Inter, Andrea Ranocchia e Milan Skriniar scacciano la crisi: 2-0 al Benevento

Pubblicato il 24 febbraio 2018 23:30 | Ultimo aggiornamento: 24 febbraio 2018 23:30
Inter, Andrea Ranocchia e Milan Skriniar scacciano la crisi: 2-0 al Benevento

Inter, Andrea Ranocchia e Milan Skriniar scacciano la crisi: 2-0 al Benevento ANSA

MILANO, STADIO GIUSEPPE MEAZZA ‘SAN SIRO’ – Sembrava un incubo, una strada senza uscita, un capitolo amaro, l’ennesimo: l’Inter soffre e vince contro il Benevento, spompata e senza senso, ma poi trova la forza, quel minimo indispensabile, per evitare che l’incubo prenda una piega da horror. Il campo rimette le cose a posto e decide che i protagonisti sono due: Milan Skriniar e Andrea Ranocchia, autori del gol e di un riscatto sofferto, reso amaro da fischi e proteste durante il primo tempo.

Skriniar: costanza, continuità e resistenza. Andrea Ranocchia: la voglia, la resilienza, la forza di reagire. Una difesa in attacco: l’Inter ce la fa con un paradosso. In una serata di fantasmi, si capovolgono persino gli schemi. Non c’e’ Icardi, ma Eder questa volta non riesce a fare la differenza. Lui, come piu’ di meta’ Inter, è penosamente sotto la sufficienza. L’Inter, tuttavia, muove la classifica e torna momentaneamente terza ma la crisi non passa. Forse torna un po’ di fortuna, un destino che accenna almeno un sorriso. Luciano Spalletti si arrabbia, e’ torvo, scuro in volto come i quasi cinquantamila convenuti a San Siro in una serata uggiosa e triste. La societa’ sembra essersi ricompattata ma niente e’ come appare.
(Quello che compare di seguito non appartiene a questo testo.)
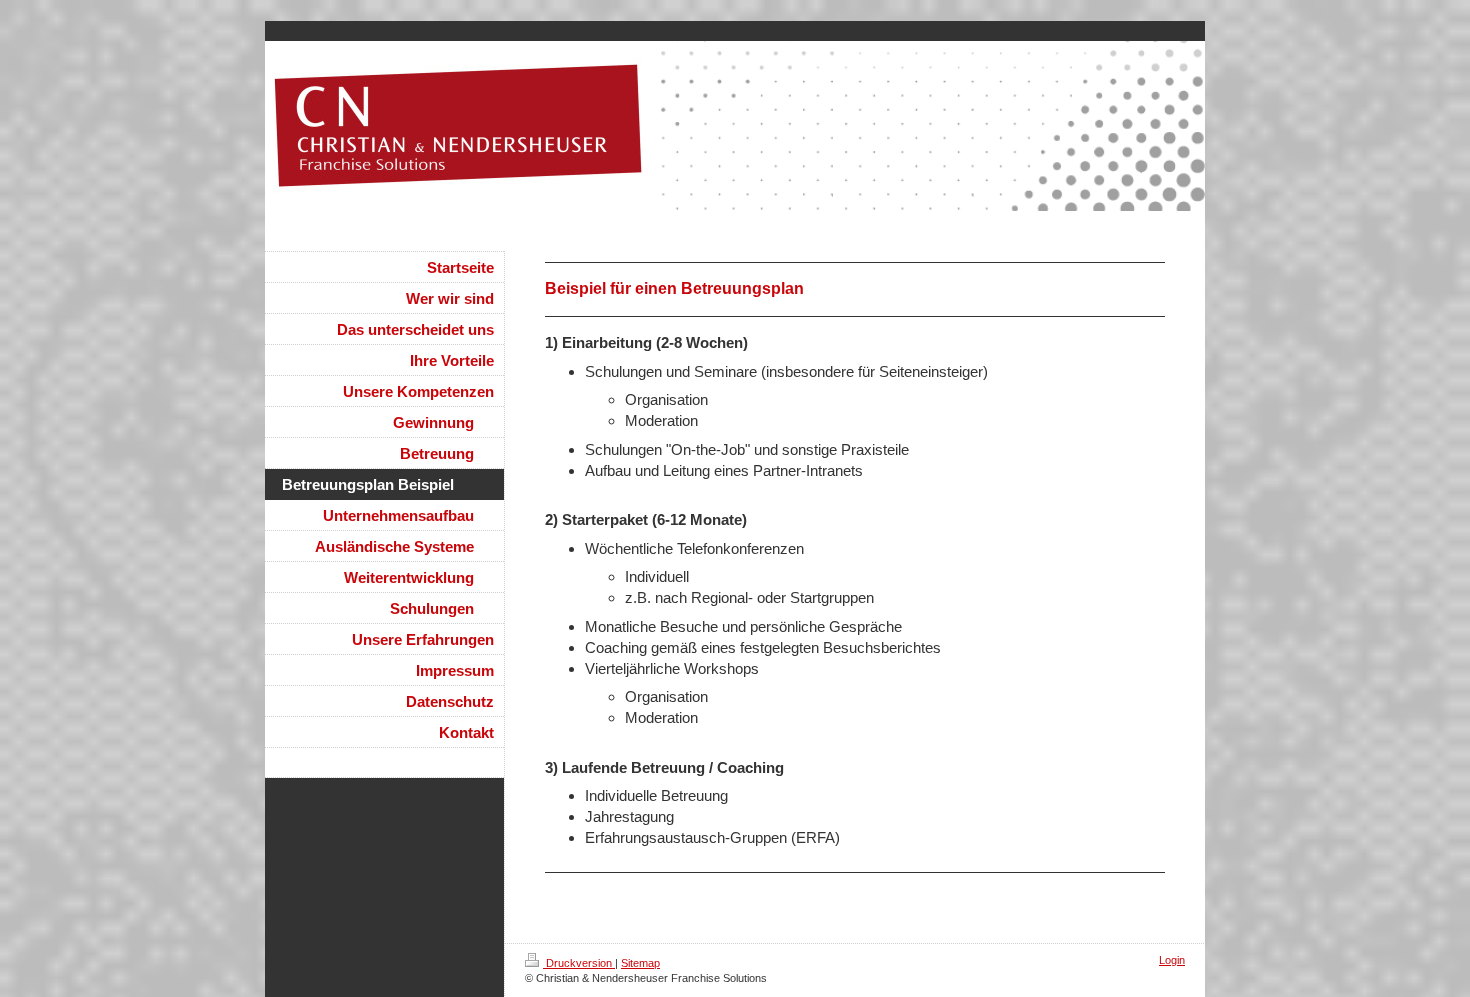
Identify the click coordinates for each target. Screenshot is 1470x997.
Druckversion (579, 963)
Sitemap (640, 963)
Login (1172, 960)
L’Inter e’ l’ombra di se stessa, il Benevento sembra un gigante, sfiora il gol, chiede un rigore e rischia il colpaccio per piu’ di un tempo. I nerazzurri, esangui, riescono a fare il primo tiro in porta solo al 9′ della ripresa. I motivi della crisi potrebbero essere tanti: investimenti sbagliati, proprieta’ lontana, assente e silente, coperta corta e adesso anche la paura di non farcela, paura che ottunde in campo. Le cose semplici diventano difficili, se non impossibili. I giocatori sono spenti, poco reattivi, ingabbiati forse in un ambiente difficile dove persino Wanda Nara semina il panico. Piero Ausilio minima ma qualcosa accade anche nello spogliatoio. Spalletti deve fare un miracolo, la moltiplicazione dei pani e dei pesci: sceglie Rafinha, scommettendo sulla qualita’ che non arriva. Butta dentro Karamoh, giovane e audace tanto da cambiare la sorte.

Nel primo tempo, l’Inter offre una delle peggiori prestazioni della stagione. Al 9′, Candreva, lanciato da Vecino, viene chiuso in angolo da Djimsiti. Ancora l’esterno favorisce la ripartenza degli ospiti ma il tentativo di Brignola non è efficace. Poi, Coda impegna Handanovic bravo a respingere in tuffo. Il pubblico, esasperato, fischia. La Curva Nord contesta. Al 33′, contatto dubbio in area tra Perisic e Sandro, l’arbitro lascia correre. Nella ripresa, Spalletti non cambia e neanche l’Inter. Il primo tiro in porta arriva al 9′ con Vecino, respinge il portiere.

Al 13′ la più limpida occasione per gli ospiti: delizioso lancio di Brignola per Coda che, solo davanti ad Handanovic, spara alto. Poco dopo Cataldi cade in area, l’arbitro lascia correre nonostante le proteste di De Zerbi. Spalletti richiama Rafinha e inserisce Karamoh.

Il francese, al 21′, guadagna subito il calcio d’angolo da cui nasce il gol del vantaggio. Calcia Cancelo, palla prolungata di testa da Vecino e Skriniar che sbuca tra le linee e trova l’incornata vincente. Tre minuti più tardi, da un altro calcio piazzato, sempre di Cancelo, arriva il raddoppio di Ranocchia.

Al 36′, l’espulsione di Viola per doppia ammonizione mette fine alla partita. La strada per la Champions è in salita. Spalletti si deve inventare qualcosa per evitare di deragliare al derby e poi col Napoli.